Ingots of 99.99 percent pure gold are placed in a workroom at Krastsvetmet precious metals plant in the Siberian city of Krasnoyarsk, Russia, January 31, 2023. REUTERS/Alexander Manzyuk


On Monday, gold dipped below the crucial U.S.$2,000 mark as a robust dollar and increasing Treasury yields influenced its value, with investors seeking indications of a potential single rate hike by the U.S. Federal Reserve in May.

By 1:40 p.m. EDT (17:40 GMT), spot gold had decreased 0.4% to $1,995.42 per ounce, following a 0.6% surge earlier in the day. U.S. gold futures closed at $2,007, 0.4% down. Kitco Metals’ senior analyst, Jim Wyckoff, attributed the pressure on gold to a stronger U.S. dollar, rising bond yields, and profit-taking from recent gains.

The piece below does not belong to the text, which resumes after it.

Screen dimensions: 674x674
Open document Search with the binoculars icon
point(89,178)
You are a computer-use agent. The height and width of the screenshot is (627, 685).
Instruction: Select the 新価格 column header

The U.S. dollar appreciated 0.6%, making gold priced in dollars less appealing for international buyers, while benchmark Treasury yields reached their highest in over two weeks.

Despite the current decline, Wyckoff maintained that gold’s trend is positive and anticipates a new record high in the coming weeks.

On Friday, gold fell 2% after the dollar’s recovery, with Fed officials implying a possible rate increase of 25 basis points (bp) next month. Nevertheless, last week’s economic data revealed a slowing U.S. economy, fueling speculations that the next Fed rate hike may be the last.

According to the CME FedWatch tool, the market predicts an 86% likelihood of a 25-bp hike in May and a 2-in-3 chance of a pause in June.

Kinesis Money’s external analyst, Carlo Alberto De Casa, identified the $1,980-$2,000 range as a strong support area for gold.

Investors will be closely monitoring statements from Fed officials this week before the commencement of a blackout period on April 22, leading up to the Fed’s meeting on May 2-3.

Spot silver dropped 1.4% to $24.99 per ounce, while platinum increased 0.4% to $1,048.36, and palladium rose 3.4% to $1,554.85.